I for one don’t. I appreciate the incredible amount of effort the developers put into it, but I really dislike the basic affordances as prescribed by Material Design and end up customizing it a lot… and it clearly show its limits the
Fair point, I like the component library, and it's clunky but powerful.
createTheme() (from this library) seems clunky too, but makes sense.
Excited to explore just for the sake of alleviating “styling at a distance” pains
How does this compare to https://griffel.js.org/ ?
Great question, this strikes me as very similar.
This appears to place more emphasis on static typing, and has less strange syntax (think of "shorthand" in Griffel).
The docs steer you away from atomic CSS, whereas Griffel's embraces them.
Griffel and StyleX arrived at very similar ideas and we've discussed the possibility of sharing more code between the two.
There are some meaningful differences in the API choices, but the high-level design is pretty much the same.
React is one of these things that was designed to be unbeareable tonuse without custom syntax, but at least it is possible. This looks looks like it does not work without custom syntax at all. Type safety is a nice to have, but it should not need an exotic compiler plugin.
It needs a plugin, but I see no custom syntax, it’s just JS?
Always impressed by how insanely overcomplicated people can make CSS.
What scale of frontend apps do you work with? Specifically, how many developers are simultaneously writing features and merging code in a given week?
I'm assuming your question is loaded in an attempt to say "You haven't worked on any large teams then"
But I have, in a fairy large project (completely rebuilding all of Deere & Co's internal systems, upgrading from literal terminals to web app) with >100 developers merging in hundreds of PR's a week.
We've never needed something like this.
Do you work on deere.com? I haven't seen a conditional comment in a while!
> <!--[if lt IE 7]>
I think that site could benefit from something like this. The CSS on that site is, um, not optimized.
No, I worked on internal facing stuff that was only accessible by dealers
Sounds like simple crud apps that barely need styling and can use existing component libraries.
Ah yes, a 5 year, hundreds of engineers, multi-million dollar project to take 1980's terminal computer ordering system for millions of Deere dealerships and bring it to the modern ages through a web app is just a simple crud app that barely needs styling.
Do you ever just re-read your replies and think "I'm being ridiculous" and decide NOT to post it? You should do that more often.
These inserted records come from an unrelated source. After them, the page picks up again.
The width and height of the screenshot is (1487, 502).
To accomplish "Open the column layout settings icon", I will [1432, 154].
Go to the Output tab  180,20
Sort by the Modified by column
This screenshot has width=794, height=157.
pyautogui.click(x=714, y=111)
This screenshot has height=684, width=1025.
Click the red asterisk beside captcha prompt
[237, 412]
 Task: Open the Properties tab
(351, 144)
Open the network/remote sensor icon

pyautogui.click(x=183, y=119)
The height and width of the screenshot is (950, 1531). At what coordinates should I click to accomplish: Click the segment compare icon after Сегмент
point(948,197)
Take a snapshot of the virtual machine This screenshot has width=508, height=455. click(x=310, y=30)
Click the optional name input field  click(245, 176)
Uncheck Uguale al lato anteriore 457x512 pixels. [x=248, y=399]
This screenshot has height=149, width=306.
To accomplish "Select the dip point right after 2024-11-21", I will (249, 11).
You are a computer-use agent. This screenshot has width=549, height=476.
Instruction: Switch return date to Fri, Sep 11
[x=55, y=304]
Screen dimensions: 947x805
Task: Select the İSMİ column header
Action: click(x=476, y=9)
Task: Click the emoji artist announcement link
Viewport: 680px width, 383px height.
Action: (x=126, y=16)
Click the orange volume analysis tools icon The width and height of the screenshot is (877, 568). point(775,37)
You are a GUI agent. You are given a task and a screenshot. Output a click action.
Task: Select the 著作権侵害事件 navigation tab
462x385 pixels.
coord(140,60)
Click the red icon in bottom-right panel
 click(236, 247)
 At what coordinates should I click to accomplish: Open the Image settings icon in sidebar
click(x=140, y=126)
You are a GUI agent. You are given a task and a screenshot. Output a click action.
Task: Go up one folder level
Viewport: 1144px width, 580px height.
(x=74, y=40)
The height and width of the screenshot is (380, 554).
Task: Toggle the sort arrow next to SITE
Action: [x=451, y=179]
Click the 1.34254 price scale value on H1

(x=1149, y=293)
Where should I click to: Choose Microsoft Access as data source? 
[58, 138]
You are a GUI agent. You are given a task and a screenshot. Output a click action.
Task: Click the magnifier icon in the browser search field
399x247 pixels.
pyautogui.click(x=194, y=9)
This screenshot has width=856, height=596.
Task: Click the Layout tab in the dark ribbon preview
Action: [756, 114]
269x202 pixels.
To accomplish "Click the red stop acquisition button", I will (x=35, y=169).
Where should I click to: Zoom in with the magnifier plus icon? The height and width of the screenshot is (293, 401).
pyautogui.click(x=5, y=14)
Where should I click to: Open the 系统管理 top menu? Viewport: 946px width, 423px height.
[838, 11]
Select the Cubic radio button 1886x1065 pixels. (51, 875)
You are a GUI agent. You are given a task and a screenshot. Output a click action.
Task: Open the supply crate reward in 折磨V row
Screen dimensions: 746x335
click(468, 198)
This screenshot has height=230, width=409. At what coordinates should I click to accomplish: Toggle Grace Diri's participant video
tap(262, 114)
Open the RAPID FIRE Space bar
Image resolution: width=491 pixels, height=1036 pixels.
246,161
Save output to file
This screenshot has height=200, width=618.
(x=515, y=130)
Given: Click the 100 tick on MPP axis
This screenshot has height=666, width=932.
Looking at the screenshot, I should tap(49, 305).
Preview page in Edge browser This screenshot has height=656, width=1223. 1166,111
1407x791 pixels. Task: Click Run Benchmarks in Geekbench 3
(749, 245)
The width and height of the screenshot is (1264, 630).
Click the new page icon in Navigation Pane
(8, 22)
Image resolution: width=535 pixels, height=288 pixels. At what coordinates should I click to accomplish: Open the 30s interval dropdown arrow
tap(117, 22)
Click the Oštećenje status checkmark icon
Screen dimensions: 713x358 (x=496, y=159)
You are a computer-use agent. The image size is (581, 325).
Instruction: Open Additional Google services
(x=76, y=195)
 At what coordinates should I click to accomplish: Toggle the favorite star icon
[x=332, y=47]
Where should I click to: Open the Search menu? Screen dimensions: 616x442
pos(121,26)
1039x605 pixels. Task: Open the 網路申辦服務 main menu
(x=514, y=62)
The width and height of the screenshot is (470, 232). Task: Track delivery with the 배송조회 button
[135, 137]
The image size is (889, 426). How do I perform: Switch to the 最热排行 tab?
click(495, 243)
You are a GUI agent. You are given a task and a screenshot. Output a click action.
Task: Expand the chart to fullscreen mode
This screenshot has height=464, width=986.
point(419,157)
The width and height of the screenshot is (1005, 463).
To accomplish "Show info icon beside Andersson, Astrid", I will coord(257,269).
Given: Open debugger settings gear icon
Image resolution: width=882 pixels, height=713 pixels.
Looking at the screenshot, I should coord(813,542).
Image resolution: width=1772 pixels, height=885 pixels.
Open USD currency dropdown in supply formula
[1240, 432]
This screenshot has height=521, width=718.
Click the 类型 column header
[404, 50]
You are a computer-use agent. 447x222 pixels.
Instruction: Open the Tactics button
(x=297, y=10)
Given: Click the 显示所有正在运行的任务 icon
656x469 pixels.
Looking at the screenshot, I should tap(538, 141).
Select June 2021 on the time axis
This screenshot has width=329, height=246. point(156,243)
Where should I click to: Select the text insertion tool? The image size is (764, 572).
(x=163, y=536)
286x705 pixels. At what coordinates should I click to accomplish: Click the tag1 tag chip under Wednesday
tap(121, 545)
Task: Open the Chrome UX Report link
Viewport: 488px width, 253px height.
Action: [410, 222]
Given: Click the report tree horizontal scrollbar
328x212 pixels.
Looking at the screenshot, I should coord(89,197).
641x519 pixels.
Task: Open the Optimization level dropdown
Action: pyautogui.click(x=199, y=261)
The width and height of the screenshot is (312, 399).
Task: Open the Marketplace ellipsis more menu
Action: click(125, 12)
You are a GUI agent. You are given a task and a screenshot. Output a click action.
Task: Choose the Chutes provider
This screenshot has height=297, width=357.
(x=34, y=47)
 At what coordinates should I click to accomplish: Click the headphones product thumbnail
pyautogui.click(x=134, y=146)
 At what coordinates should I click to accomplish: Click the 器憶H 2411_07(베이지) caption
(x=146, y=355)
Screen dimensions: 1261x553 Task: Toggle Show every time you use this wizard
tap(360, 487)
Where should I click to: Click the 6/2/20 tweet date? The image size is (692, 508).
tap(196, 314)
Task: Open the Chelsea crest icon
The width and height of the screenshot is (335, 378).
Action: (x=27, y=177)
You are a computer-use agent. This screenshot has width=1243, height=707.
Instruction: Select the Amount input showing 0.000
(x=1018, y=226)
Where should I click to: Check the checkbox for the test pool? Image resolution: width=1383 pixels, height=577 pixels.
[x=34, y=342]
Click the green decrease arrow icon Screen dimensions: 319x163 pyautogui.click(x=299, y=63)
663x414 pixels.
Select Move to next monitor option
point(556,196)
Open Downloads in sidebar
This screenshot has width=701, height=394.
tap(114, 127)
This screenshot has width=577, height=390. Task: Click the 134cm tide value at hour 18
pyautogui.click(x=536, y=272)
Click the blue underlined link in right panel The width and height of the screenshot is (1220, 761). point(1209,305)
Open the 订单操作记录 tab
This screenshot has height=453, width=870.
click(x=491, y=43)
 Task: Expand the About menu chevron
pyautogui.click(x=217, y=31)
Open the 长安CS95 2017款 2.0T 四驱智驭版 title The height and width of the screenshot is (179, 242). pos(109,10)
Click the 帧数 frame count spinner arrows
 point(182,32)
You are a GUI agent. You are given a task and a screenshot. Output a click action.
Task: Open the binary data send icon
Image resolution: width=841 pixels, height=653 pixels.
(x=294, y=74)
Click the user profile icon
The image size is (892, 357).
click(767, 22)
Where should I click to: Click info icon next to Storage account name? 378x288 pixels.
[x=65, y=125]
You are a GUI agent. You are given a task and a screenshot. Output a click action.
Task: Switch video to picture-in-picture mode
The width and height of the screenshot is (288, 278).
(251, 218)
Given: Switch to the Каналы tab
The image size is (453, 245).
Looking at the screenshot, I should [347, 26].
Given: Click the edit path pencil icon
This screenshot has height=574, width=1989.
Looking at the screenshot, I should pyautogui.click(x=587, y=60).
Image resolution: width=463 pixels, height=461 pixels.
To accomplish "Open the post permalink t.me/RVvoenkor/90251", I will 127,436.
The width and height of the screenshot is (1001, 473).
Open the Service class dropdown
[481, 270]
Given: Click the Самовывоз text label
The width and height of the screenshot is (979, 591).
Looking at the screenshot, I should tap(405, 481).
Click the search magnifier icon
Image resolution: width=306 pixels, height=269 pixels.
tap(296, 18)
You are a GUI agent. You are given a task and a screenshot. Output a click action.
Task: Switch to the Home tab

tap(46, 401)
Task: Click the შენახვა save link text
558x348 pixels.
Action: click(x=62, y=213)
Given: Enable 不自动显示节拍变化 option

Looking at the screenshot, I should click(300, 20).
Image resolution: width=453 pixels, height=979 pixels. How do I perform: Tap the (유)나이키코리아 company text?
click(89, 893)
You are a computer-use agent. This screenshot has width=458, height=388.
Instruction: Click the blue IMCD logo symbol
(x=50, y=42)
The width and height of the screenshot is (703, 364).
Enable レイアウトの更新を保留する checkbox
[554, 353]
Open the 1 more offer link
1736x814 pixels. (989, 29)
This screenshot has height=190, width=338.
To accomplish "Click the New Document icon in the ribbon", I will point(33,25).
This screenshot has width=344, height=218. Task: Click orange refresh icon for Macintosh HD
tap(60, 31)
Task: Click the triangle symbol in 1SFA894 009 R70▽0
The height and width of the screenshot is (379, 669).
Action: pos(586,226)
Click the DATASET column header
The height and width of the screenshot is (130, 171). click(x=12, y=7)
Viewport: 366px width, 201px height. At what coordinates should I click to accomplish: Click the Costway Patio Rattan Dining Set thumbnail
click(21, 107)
Any examples specific to this post?
What's the advantage of css in js as opposed to just plain css?
- Styles colocated with markup/logic (I consider this an advantage with a component library like React, others may not)
- No global styles stomping on each other, styles scoped to a single module unless explicitly exported/imported
- Type safety, if using TypeScript
The main downside is often performance, though
We're solving the performance pitfall of CSS-in-JS libraries by making a compiler instead. In the vast majority of cases, there should be zero runtime cost to using StyleX.
Refactoring and knowing where styles are used. In css sometimes the btn class does something and sometimes not. With stylex it is explicit.
Styling based on js, eg striking through if an item becomes deleted, etc
Absolutely fuck all.
I couldn’t see pseudo selector (like :hover) support in the docs.
Another new library (I haven’t used yet) that supports pseudo selectors is called CSS Hooks: https://css-hooks.com/
CSS in JS is really a great concept to keep component logic colocated.
Although I’m really in love with @emotion/css where I can still write and copy paste css-snippets instead of translating into js object syntax.
It looks like the React-ification of CSS. No thanks!
To me it seems more like the typescript-ification of CSS which is a good thing if you’re into static types!
I don't see anything here that's React-only. They specify that it's not.